Sunday, February 24, 2013

Low Maintenance - Foreground: Brush and Grasses

Since this painting is set in early fall, the grasses are no longer green, but have turned yellow with some weeds and brush already dry and brown.

Prepare the following colors before you wet the paper:

Yellow Ochre
Burnt Sienna
Burnt Umber

Apply clean water to the area around and in front of the barn. While still wet using either a flat brush or a round brush paint in yellow ochre leaving some areas lighter than others. Drop in a mixture of burnt umber, burnt sienna, and sepia in the foreground and in other areas to indicate shadows and tall brush or dried grasses.

Use a light wash of burnt umber at the base of the barn and under the wagon wheels for shadows.

In the foreground, use the edge of a small piece of a credit card in the areas where you have dropped n the darker colors of burnt umber and sepia and pull up and out, drawing the paint into the crevices you created with the credit card. This must be done while the area is still wet. Refer to the photo above for placement.

Allow to dry and deepen any areas you feel may need additional shadows.

Next blog, we'll finish up with our background trees and a few finishing touches.

Happy Painting!

Sunday, February 17, 2013

Low Maintenance - Barn Siding

The next step to this painting is the sides of the barn - weathered wood! Seen up close, weathered boards on the barn are textured; however seen from a distance the wood is muted in color with few detail.

Work a section at a time so that the paint does not dry as colors are added. The colors need to blend together with areas of white paper showing through in some areas. I used the following colors:

-Burnt Umber
-Payne's Gray
-Yellow Ochre

1. Wet the section you plan to paint and drop in the above colors. Allow to dry.

2. Using a small flat brush with the hairs fanned out, dry brush in wood grain lines using a medium to dark wash of Burnt Umber ad Payne's Gray. This does not need to be detailed enough to show the wood grain in every board. Paint grain lines in only a few places, since detail is not seen from a distance.

3. Deepen the areas under the edge of the roof using the same colors in the siding - only darker.

4. Using Payne's Gray and a medium round brush, add the shadows created between the boards and in the cracks of the wood. Allow to dry.

5. After the side of the barn dries where the old wagon wheels are standing, paint the wagon wheels using a mix of Burnt Sienna and Ultramarine.

Next blog, we'll paint the foreground! Until then,

Happy Painting!

Sunday, February 10, 2013

Low Maintenance - Rusty Roof

Painting the roof is the next step in this painting - and one of my favorite parts. I enjoy creating the appearance of a rusty roof and watercolor paints are one of the best ways to paint rust.
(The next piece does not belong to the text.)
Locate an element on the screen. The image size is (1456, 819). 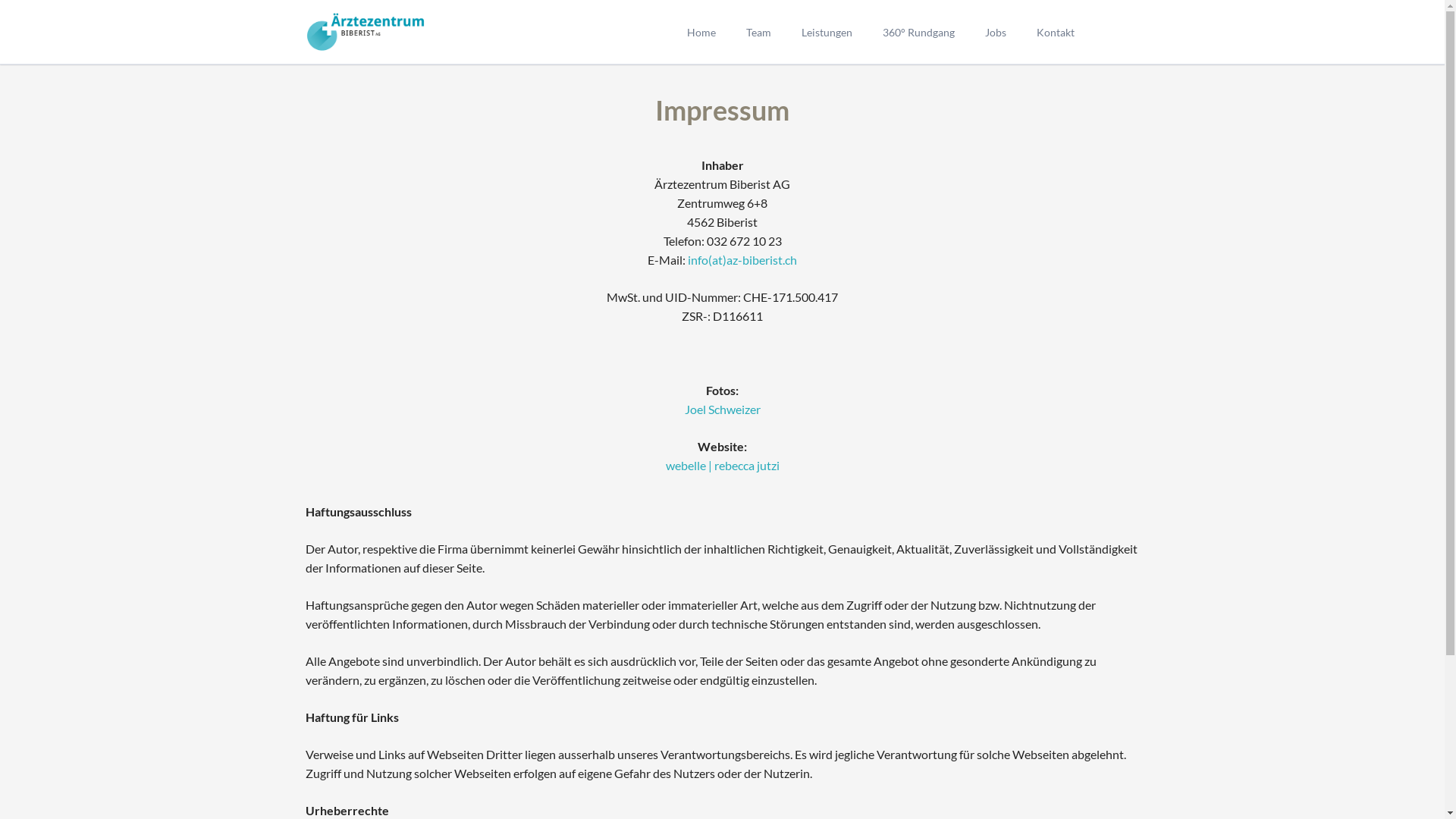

Prepare the following colors on your pallet:
-Burnt Umber
-Burnt Sienna
-Payne's Gray

Wet the entire upper front section of the roof with clean water using a flat brush. While still wet, using a round brush, drop in the above colors, using a predominate amount of Burnt Sienna. However, don't completely cover the roof in this paint, allow areas to be lighter and darker. Drop in touches of the other colors listed above and allow the paints to mingle and blend as they dry. Refer to my painting above for reference.

Complete this same process on the lower section of roof. Allow to dry. Highlights can be scratched in using a utility knife when the painting is complete.

In the next blog, we will paint the weathered wood......another one of my favorite parts of this painting

Until next blog.....Happy Painting!


Sunday, February 3, 2013

Low Maintenance - Background

The background, both sky and tree areas, were painted at one time. However, the birch trees on each side of the barn were masked out prior to applying the wash. Masking is used to preserve the white area of paper or to maintain a color that would be difficult to paint around.

Masking out can be done in two ways:
1. Use of masking fluid, or
2. Use of artist masking tape

I used a combination of both for these trees. The small trees were masked using masking fluid and the larger trees were masked using a combination of various widths of masking tape.

Once the masking was put in place, the paper in the background area to be painted was wet with clean water using a large flat brush and painting around the shape of the barn. I prepared a wash of the following colors to apply for my sky and background bushes/foliage:

-Windsor Blue
-Yellow Ochre
-Burnt Umber
-Sap Green

Feel free to vary the colors of the background bushes/foliage to match the season of the year of the landscape. My painting was set in early fall, so I used the above listed colors. However, the season could be easily changed to summer or spring by simply using different colors.

Apply a wash of the Windsor Blue first. I used a large round brush to drop in my paint and pulled the color all the way down to the horizon. The blue will become lighter as it reaches the horizon. While still wet, drop in the other colors near the horizon and tree line and allow the colors to blend into one another. I used a tissue to blot out clouds in my sky. Work quickly while the paint is still wet. When you are satisfied with the color combination and clouds, allow the background to dry.

Next blog, we will paint the rusty tin roof of the barn.

Happy Painting!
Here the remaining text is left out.